AIM OF THE TASK:
Copy exactly the lines of the material below, starting with the first and including the line that holds "What’s New (1430, 38)".

[[ SUPPLIED ENTRIES, beginning ]]

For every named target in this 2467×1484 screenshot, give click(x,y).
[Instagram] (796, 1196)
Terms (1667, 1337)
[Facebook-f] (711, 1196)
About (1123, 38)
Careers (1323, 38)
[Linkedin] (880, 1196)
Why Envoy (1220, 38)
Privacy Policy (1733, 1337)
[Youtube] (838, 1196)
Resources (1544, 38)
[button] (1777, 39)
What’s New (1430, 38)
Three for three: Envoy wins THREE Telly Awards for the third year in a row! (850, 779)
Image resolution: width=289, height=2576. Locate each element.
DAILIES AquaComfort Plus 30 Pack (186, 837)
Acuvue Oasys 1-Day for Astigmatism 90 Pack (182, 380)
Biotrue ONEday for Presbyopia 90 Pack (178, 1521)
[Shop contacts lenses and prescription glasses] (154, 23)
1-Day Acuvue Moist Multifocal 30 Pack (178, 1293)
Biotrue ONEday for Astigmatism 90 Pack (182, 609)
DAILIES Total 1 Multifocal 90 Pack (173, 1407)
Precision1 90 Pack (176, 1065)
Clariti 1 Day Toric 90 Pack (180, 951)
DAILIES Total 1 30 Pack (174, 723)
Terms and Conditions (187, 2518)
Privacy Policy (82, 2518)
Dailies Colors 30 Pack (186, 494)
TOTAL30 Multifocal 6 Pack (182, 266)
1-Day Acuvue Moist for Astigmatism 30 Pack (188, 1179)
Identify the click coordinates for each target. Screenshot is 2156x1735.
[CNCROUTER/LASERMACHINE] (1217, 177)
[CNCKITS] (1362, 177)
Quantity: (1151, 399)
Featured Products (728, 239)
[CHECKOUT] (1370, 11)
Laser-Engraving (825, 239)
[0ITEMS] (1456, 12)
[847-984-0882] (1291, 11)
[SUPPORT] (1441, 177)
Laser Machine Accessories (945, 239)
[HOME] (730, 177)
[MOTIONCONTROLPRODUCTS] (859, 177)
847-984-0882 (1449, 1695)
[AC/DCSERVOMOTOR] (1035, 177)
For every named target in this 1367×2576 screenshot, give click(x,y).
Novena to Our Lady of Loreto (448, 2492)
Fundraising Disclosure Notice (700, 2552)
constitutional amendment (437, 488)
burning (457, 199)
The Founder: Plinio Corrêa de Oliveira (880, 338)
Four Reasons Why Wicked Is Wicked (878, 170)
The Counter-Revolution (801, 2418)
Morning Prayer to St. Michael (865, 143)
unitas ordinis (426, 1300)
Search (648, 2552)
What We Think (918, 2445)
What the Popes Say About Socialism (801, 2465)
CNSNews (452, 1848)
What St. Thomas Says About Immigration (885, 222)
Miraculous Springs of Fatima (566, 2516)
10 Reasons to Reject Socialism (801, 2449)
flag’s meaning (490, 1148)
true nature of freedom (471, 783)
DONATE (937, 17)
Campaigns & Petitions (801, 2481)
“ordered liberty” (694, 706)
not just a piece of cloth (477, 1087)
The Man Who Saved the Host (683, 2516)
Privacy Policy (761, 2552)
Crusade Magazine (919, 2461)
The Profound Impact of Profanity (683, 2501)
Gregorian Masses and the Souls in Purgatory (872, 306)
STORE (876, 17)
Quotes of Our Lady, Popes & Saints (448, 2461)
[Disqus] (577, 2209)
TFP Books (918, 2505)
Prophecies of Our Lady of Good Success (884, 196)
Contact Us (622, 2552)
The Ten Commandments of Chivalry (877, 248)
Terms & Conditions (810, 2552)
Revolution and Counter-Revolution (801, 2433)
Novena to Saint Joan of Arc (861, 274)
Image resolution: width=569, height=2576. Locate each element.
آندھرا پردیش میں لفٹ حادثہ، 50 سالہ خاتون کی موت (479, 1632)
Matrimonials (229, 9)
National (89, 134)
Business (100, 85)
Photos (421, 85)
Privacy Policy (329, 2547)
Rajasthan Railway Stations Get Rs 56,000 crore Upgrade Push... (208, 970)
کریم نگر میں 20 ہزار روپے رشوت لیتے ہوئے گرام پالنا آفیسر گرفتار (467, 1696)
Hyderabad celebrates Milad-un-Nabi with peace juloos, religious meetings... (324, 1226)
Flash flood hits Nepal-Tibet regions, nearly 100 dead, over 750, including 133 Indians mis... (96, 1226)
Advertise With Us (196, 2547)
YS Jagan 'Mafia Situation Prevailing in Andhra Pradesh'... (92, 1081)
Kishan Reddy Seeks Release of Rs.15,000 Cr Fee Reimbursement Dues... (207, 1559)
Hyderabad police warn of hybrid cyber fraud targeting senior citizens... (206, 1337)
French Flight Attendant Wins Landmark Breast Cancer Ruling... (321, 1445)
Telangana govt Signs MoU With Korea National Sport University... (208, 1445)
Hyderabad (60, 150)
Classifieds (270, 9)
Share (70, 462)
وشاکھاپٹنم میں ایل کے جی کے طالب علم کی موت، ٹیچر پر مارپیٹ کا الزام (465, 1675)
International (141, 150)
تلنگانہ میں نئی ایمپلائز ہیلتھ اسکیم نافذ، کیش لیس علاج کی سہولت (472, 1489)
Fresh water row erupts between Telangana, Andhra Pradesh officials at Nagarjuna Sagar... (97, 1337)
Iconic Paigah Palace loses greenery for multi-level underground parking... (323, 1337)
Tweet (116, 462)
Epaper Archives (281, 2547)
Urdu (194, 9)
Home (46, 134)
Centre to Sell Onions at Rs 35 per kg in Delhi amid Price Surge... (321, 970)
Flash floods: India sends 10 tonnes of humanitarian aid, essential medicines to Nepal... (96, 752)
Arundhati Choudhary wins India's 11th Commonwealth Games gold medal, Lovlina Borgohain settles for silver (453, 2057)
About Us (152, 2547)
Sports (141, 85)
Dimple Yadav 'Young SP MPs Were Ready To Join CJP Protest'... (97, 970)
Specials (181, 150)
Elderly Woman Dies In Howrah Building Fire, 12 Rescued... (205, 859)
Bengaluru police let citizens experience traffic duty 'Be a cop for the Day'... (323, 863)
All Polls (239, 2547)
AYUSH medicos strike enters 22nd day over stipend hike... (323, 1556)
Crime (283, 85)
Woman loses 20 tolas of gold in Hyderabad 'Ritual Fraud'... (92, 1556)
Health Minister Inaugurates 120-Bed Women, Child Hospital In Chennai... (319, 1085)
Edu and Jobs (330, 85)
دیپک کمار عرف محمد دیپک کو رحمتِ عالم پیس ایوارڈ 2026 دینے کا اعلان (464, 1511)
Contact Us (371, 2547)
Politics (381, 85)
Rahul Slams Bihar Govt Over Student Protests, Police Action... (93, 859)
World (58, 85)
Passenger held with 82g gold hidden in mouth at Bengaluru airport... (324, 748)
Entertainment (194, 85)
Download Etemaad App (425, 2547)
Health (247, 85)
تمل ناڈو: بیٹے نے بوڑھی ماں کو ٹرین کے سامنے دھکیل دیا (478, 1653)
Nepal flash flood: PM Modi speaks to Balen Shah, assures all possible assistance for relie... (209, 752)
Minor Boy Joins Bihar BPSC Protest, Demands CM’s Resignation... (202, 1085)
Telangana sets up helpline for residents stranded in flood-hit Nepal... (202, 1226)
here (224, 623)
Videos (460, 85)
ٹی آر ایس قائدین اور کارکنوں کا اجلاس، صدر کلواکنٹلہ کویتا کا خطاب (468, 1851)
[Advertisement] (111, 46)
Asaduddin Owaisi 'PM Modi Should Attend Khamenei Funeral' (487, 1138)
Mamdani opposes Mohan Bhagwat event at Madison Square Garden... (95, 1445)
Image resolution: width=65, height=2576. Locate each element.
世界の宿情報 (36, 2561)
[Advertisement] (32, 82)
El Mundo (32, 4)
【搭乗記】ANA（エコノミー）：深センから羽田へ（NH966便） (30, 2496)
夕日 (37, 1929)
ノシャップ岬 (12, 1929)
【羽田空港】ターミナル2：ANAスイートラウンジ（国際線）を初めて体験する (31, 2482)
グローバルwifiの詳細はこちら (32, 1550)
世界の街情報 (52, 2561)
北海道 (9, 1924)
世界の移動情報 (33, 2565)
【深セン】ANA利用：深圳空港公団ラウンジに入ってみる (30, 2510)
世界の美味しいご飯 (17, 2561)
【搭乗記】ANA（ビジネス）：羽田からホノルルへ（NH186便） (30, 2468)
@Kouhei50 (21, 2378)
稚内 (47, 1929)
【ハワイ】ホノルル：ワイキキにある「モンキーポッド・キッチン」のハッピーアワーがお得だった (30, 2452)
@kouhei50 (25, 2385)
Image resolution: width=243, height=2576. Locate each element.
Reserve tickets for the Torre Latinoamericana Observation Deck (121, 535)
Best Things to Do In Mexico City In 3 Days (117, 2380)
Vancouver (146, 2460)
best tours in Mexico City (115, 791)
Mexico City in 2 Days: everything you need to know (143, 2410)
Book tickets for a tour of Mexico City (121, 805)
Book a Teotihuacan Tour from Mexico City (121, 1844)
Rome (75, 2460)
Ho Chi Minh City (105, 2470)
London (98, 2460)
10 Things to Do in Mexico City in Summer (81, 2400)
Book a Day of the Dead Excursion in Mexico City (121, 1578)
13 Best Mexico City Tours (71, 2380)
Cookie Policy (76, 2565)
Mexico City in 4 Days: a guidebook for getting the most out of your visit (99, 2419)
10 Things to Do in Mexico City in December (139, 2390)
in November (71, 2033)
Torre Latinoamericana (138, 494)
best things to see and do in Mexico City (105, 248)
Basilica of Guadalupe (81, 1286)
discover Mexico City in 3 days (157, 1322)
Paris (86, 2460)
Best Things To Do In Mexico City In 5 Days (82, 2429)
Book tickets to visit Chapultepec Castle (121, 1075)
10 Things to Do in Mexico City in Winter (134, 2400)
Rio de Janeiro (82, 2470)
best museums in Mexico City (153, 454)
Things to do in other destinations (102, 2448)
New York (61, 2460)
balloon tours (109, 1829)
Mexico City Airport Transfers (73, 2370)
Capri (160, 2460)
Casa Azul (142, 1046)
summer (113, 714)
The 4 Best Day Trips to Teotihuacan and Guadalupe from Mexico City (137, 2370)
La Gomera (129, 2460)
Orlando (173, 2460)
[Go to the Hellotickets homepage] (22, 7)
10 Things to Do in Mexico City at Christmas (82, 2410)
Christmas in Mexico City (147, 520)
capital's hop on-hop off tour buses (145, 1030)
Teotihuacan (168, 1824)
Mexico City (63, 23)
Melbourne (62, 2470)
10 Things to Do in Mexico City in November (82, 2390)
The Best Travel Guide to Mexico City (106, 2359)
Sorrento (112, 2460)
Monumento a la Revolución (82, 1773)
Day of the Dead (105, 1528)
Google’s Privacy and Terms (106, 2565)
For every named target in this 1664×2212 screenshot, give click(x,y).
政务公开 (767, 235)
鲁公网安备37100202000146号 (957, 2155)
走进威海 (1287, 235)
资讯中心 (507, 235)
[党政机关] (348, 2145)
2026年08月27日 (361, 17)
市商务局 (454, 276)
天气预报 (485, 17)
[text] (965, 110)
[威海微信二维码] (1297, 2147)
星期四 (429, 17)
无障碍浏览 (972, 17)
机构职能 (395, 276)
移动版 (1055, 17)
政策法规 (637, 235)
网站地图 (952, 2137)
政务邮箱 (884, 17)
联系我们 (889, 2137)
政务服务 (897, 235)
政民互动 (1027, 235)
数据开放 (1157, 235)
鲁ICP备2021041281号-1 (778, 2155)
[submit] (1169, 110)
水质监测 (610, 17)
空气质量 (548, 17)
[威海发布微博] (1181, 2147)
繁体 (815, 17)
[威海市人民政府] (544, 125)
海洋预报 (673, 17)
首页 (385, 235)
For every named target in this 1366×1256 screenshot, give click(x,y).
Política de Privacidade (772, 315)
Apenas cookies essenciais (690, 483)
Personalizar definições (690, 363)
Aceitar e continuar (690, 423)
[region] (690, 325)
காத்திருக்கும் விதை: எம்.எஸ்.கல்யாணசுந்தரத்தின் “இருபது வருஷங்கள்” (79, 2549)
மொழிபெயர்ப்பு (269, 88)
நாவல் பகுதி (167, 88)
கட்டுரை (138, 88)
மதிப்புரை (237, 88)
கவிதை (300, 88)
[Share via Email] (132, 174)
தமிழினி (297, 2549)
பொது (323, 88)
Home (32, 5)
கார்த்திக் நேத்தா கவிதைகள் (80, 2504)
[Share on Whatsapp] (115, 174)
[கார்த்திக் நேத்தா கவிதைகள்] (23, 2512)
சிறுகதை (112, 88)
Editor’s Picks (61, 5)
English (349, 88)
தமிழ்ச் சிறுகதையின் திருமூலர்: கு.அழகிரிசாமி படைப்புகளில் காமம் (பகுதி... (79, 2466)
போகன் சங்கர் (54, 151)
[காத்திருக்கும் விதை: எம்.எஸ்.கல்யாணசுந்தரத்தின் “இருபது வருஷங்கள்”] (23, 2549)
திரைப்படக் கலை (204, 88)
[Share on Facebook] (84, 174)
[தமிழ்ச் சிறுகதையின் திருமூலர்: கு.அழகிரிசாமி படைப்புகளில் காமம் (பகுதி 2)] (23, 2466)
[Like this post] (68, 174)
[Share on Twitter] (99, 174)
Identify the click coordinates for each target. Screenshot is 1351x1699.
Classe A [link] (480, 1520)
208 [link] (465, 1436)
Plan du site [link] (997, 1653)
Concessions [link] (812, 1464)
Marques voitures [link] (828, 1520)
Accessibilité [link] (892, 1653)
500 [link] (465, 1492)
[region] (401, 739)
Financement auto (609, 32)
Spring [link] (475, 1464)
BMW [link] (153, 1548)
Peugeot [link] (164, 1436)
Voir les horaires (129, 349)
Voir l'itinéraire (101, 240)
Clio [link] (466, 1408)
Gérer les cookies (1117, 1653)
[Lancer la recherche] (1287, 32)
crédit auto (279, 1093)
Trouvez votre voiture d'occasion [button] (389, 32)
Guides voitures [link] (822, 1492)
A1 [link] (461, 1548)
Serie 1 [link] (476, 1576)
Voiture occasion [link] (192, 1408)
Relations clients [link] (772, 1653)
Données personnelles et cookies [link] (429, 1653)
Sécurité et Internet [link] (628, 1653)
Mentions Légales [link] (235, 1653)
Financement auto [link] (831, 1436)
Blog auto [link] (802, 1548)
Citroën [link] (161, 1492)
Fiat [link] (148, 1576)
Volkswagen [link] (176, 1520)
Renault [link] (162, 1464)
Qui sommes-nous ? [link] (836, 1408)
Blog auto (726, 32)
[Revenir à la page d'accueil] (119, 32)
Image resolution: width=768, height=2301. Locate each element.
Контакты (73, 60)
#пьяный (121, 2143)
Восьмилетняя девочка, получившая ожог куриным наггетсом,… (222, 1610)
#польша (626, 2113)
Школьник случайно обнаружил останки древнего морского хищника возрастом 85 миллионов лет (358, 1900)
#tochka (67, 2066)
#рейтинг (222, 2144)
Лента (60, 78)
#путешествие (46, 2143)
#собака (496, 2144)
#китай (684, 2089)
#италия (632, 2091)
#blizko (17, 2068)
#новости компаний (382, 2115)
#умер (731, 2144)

[[ SUPPLIED ENTRIES, end ]]

TASK ANSWER:
For every named target in this 2467×1484 screenshot, give click(x,y).
[Instagram] (796, 1196)
Terms (1667, 1337)
[Facebook-f] (711, 1196)
About (1123, 38)
Careers (1323, 38)
[Linkedin] (880, 1196)
Why Envoy (1220, 38)
Privacy Policy (1733, 1337)
[Youtube] (838, 1196)
Resources (1544, 38)
[button] (1777, 39)
What’s New (1430, 38)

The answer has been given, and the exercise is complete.